Сели. Едем... ст. Хопры. [...] “Там на станции сестра большевистская, пленная, и два латыша,” - говорит, влезая в вагон, прап. Крылов.

“Где? Где? Пойдем, посмотрим!” - заговорили...

“Ну их к черту, я ушел... Ну и сестра, - начал он, - держит себя как!” - “А что?” - “Говорит: я убежденная большевичка... Этих латышей наши там бить стали, так она их защищает, успокаивает. Нашего раненого отказалась перевязать...”.

“Вот сволочь!” - протянул кто-то.

“Пойдемте посмотрим”. - “Да нет, их в вагон приказано перевести”.

Часть вылезла из вагона и пошла к станции.

Немного спустя ко мне быстро подошел шт.-кап. князь Чичуа: “Пойдемте, безобразие там! Караул от вагона отпихивают, хотят сестру пленную заколоть...”.

Мы подошли к вагону с арестованными. Три офицера, во главе подпор. К-ой и несколько солдат Корниловского полка с винтовками лезли к вагону, отпихивали караул и ругались: “Чего на нее смотреть... ея мать!.. Пустите! Какого черта еще!”.

Караул сопротивлялся. Кругом стояло довольно много молчаливых зрителей. Мы вмешались.

- Это безобразие! Красноармейцы вы или офицеры?!

Поднялся шум, крик...

Бледный офицер, с винтовкой в руках, с горящими глазами, кричал князю: “Они с нами без пощады расправляются! А мы будем разводы разводить!” - “Да ведь это пленная и женщина!”. -”Что же, что женщина?! А вы видали, какая это женщина? как она себя держит, сволочь!”. - “И за это вы ее хотите заколоть? Да?”

Крик, шум увеличивался...

Из вагона выскочил возмущенный полковник С., кричал и приказал разойтись.

Все расходились.

Подпор. К-ой шел, тихо ругаясь матерно и бормоча: “Все равно, не я буду, заколю...”. Я припомнил, как его, плача, провожала и крестила женщина с добрым, хорошим лицом.

ПЕРЕЧЕНЬ МАТЕРИАЛОВ:
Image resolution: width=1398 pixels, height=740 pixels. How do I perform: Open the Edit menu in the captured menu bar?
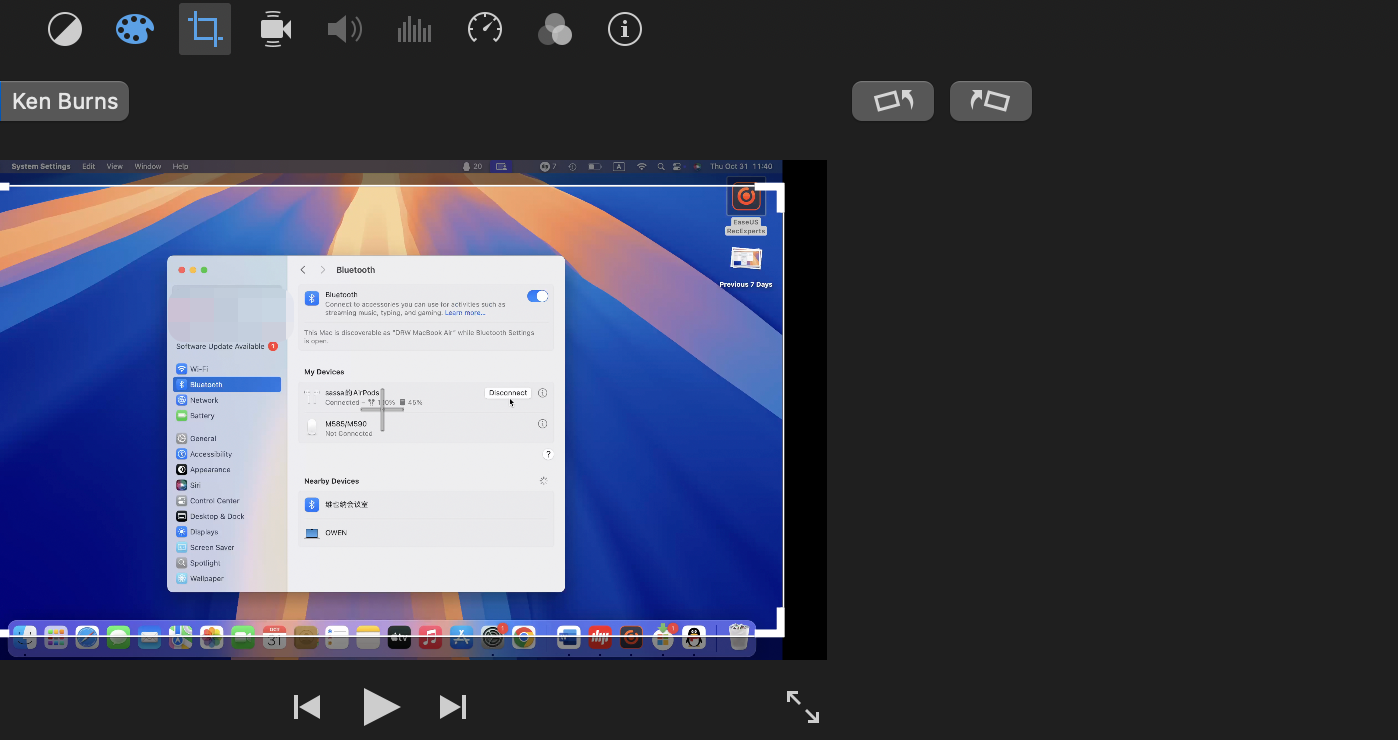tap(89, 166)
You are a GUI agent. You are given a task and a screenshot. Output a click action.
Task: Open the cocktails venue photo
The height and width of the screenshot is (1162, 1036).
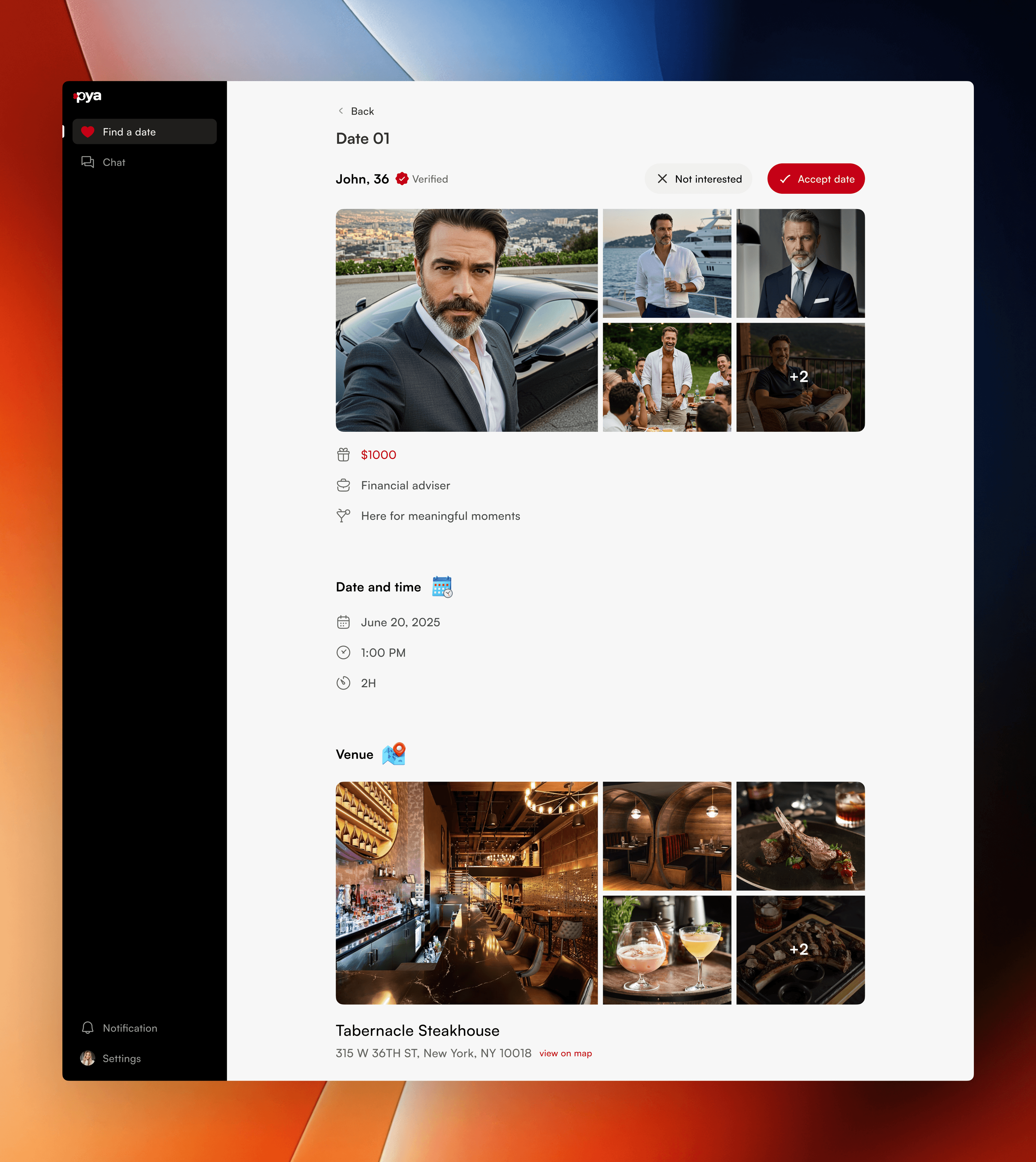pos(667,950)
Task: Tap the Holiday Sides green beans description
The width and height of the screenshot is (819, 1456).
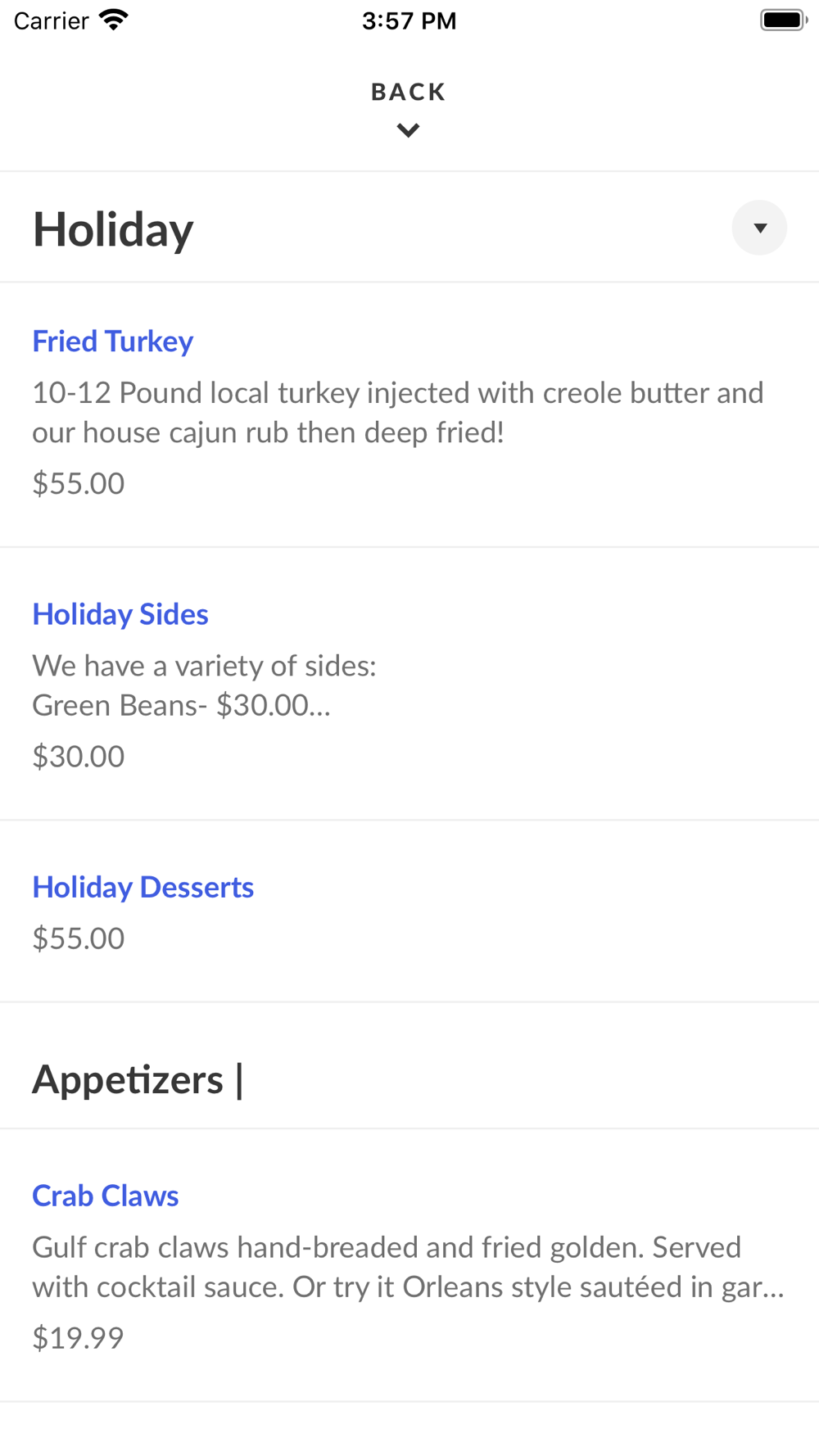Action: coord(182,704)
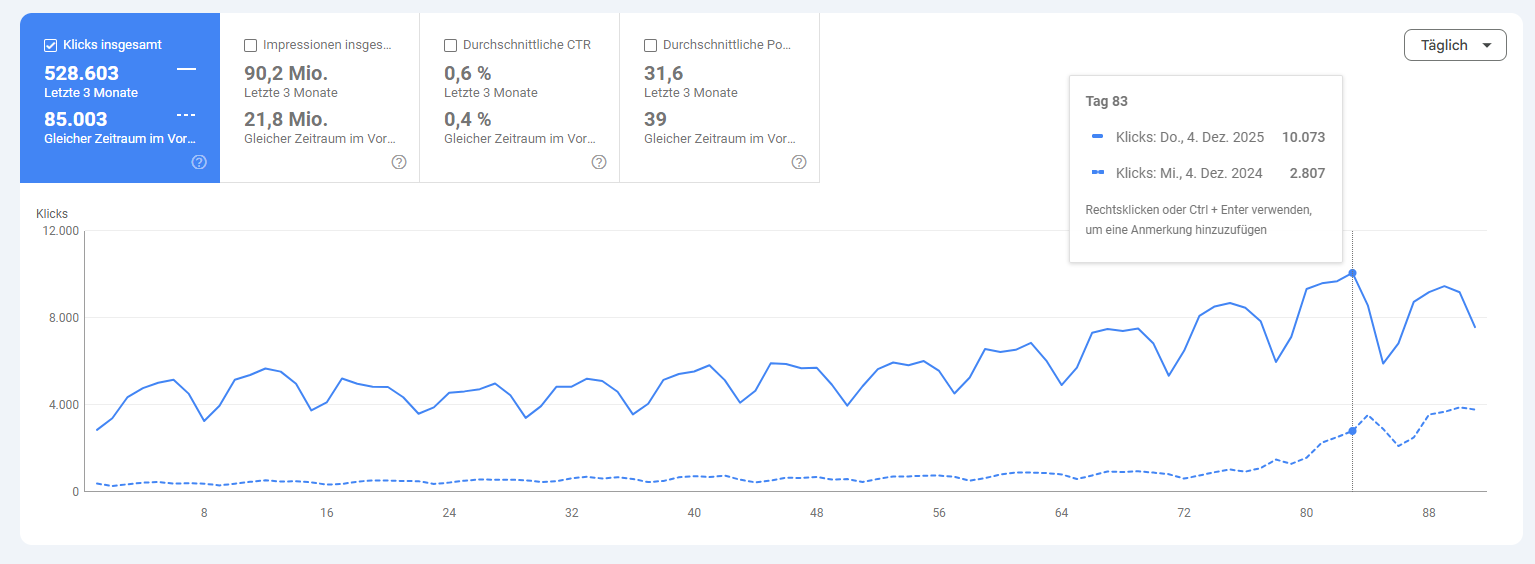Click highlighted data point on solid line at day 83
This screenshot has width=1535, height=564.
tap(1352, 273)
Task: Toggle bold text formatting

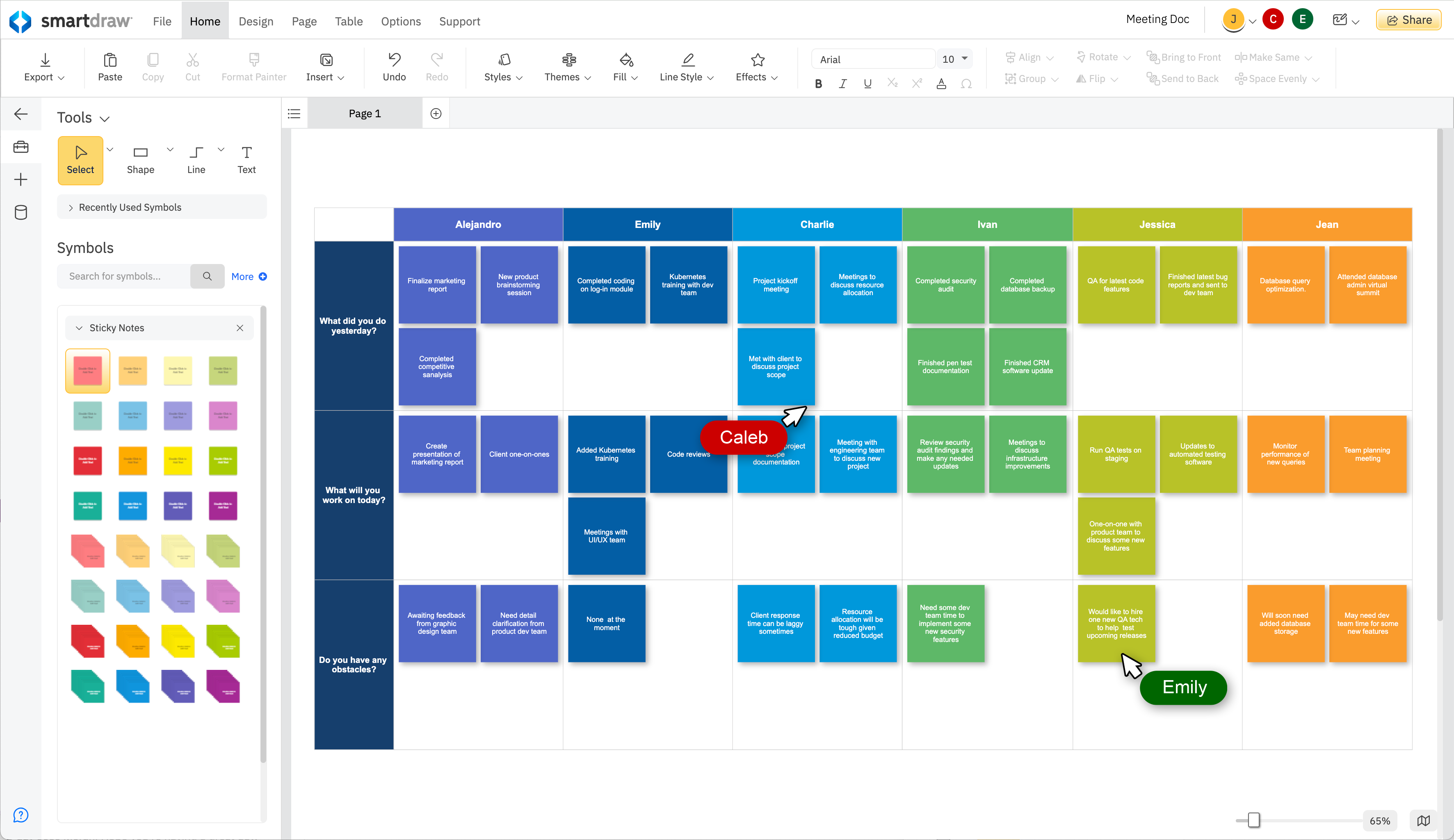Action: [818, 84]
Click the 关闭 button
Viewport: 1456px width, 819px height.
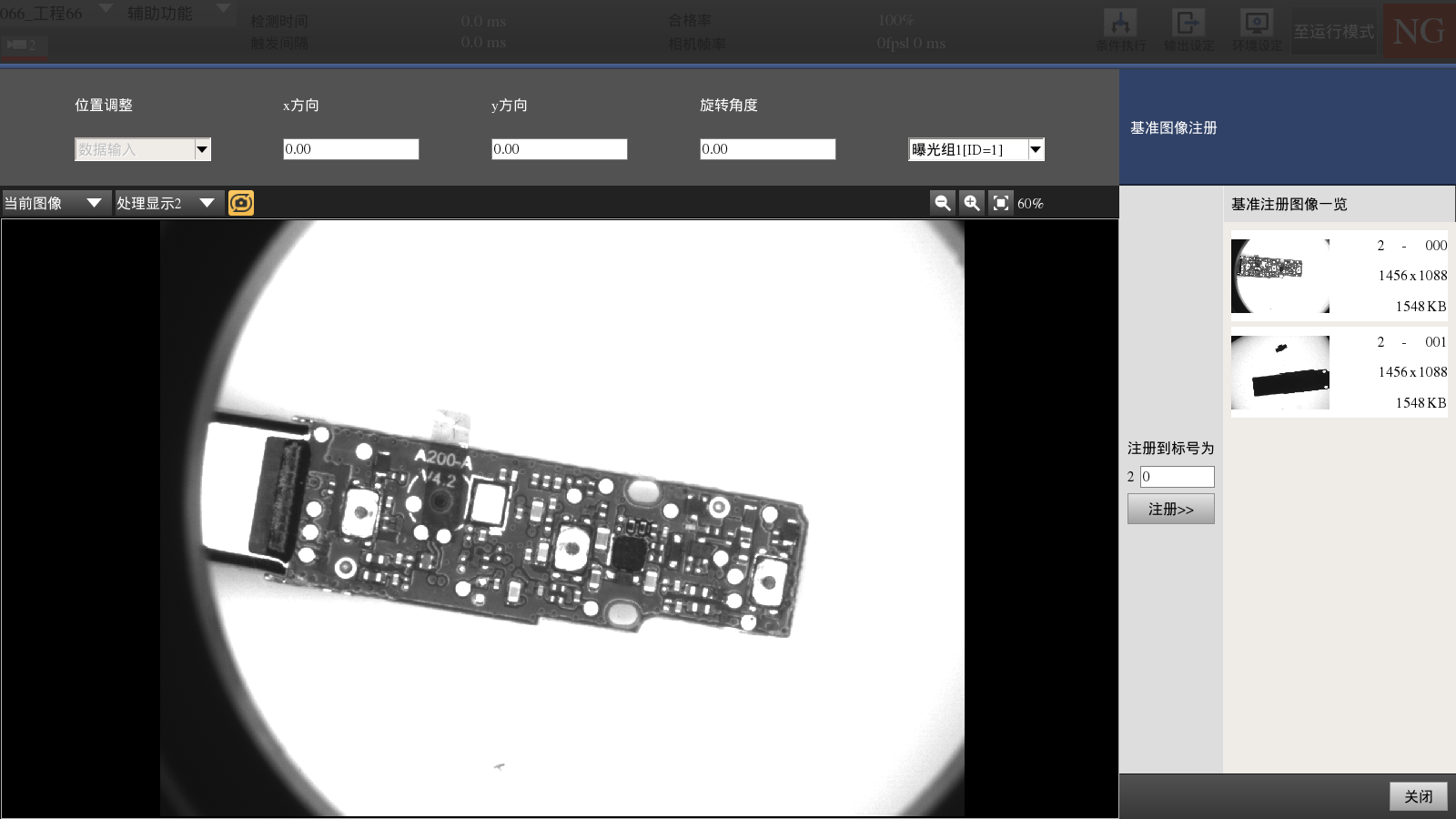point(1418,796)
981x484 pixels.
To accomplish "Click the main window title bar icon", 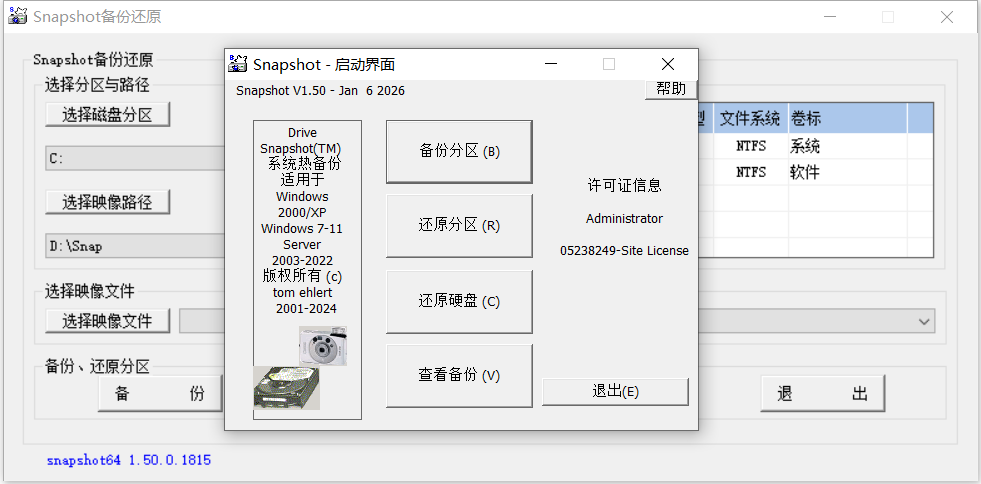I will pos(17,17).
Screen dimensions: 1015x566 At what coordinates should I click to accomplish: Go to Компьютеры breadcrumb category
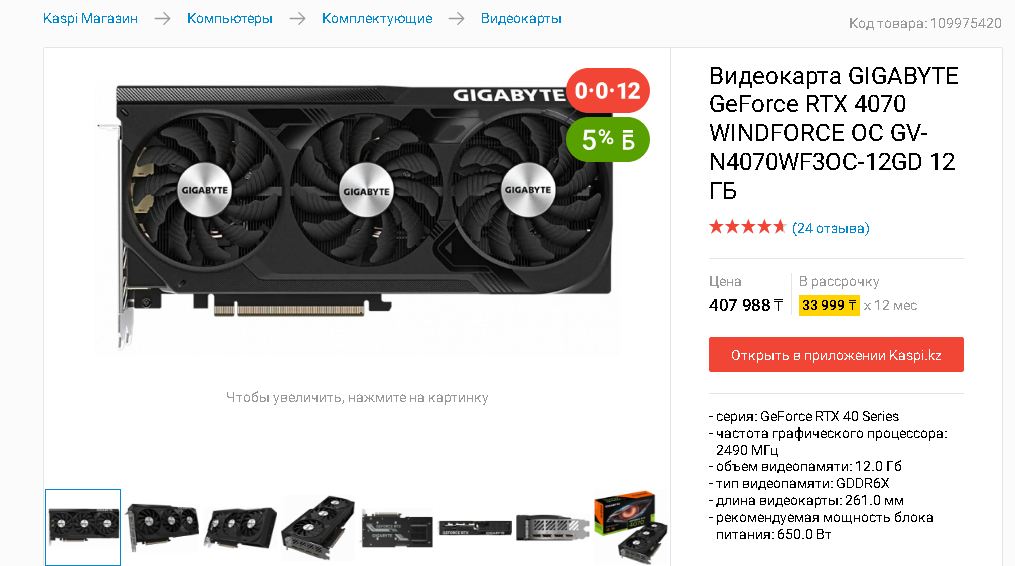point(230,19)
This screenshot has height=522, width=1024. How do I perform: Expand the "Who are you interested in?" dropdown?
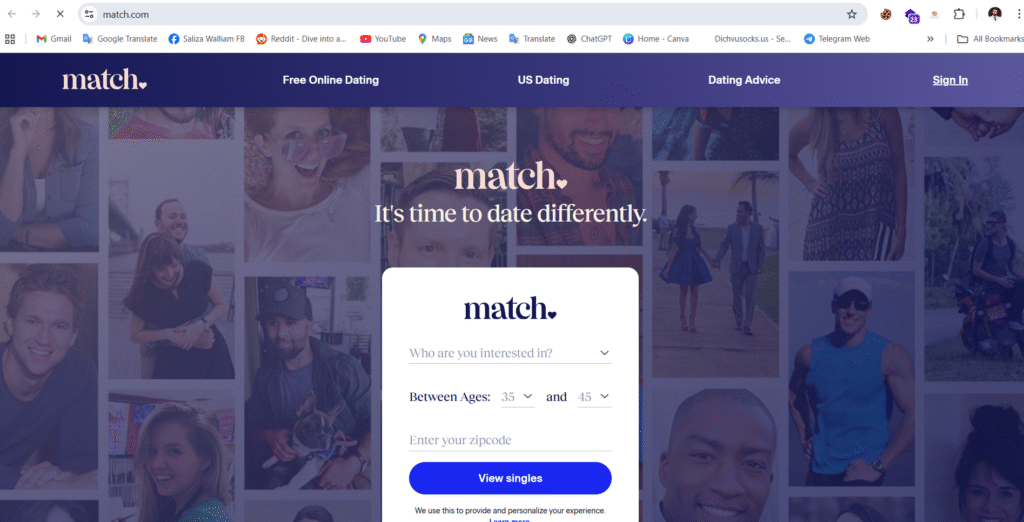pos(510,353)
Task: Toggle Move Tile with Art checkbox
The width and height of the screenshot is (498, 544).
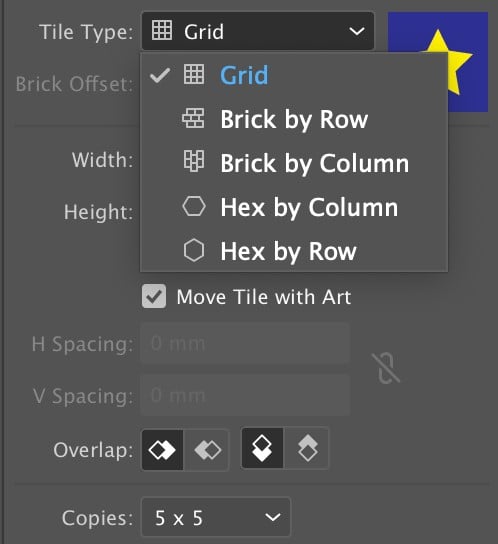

ИНСТРУКЦИИ К ЗАДАНИЯМ:
A) Воспроизведите дословно отрывок из текста о случае на станции Хопры: от слов «Мы подошли к» до слов «вы или офицеры?!» включительно.
B) Продолжите текст о случае на станции Хопры, начиная сразу после его последнего предложения.

СПИСОК ОТВЕТОВ:
A)
Мы подошли к вагону с арестованными. Три офицера, во главе подпор. К-ой и несколько солдат Корниловского полка с винтовками лезли к вагону, отпихивали караул и ругались: “Чего на нее смотреть... ея мать!.. Пустите! Какого черта еще!”.

Караул сопротивлялся. Кругом стояло довольно много молчаливых зрителей. Мы вмешались.

- Это безобразие! Красноармейцы вы или офицеры?!

B)
Солдаты расходились кучками. В одной из них шла женщина-доброволец... Они, очевидно, были в хорошем настроении, толкали друг друга и смеялись.

“Ну, а по-твоему, Дуська, что с ней сделать?” - спрашивал курносый солдат женщину-добровольца.

“Что? - завести ее в вагон да и... всем, в затылок, до смерти,” - лихо отвечала “Дуська”. Солдаты захохотали. [...]

Как-то раз на станцию возвращается разъезд таких казаков. Они едут, галдят... [...]

“Откуда конь-то такой, станичник?. - “Большевистский, захватили”, - отвечает казак, легко спрыгнул с коня и подвел привязать к изгороди.

Казаки спешились. Обступили коня. Наперебой, громко крича, рассказывают, как они захватили разъезд, и восторгаются добычей...

Нервный конь перебирает мускулистыми, крепкими ногами и бочится. Другой казак подвел захваченную кобылу. Кобыла - хуже. Всем нравится рыжий англичанин. Казаки спорят о нем и нападают на старика.

“На что он тебе?!” - “Отдай молодому!”… - “Всё равно продашь,” - кричат казаки. Старик отнекивается: “Да я же его взял!” - “Ты взял, а я где был?!” - кричит, вскидывая головой и размахивая руками, молодой казак-претендент.

Во время спора я заметил среди них высокого, черноусого, с бледным лицом солдата в серой, хорошей шинели. Он стоял немного поодаль, не вмешиваясь в разговор.

“Это ваш казак?” - спросил я старика.

“Нет, их - захватили,” - нехотя отмахнулся он, ему было не до разговоров - казаки отбивали коня в пользу молодого.

Пленного никто не замечал, все были увлечены спором о коне, о нем забыли.

Солдат не выдержал, дернул крайнего казака за рукав и тихо спросил: “Ну, куда же мне-то?” - тот недовольно обернулся: “Постой... ребята, кто-нибудь отведите-ка пленного к начальнику, Ведерников, отведи ты,” - приказал казак, и опять все загалдели вокруг коня.

Ведерников нехотя вышел из толпы. Солдат, на ходу поправляя пояс, двинулся за ним.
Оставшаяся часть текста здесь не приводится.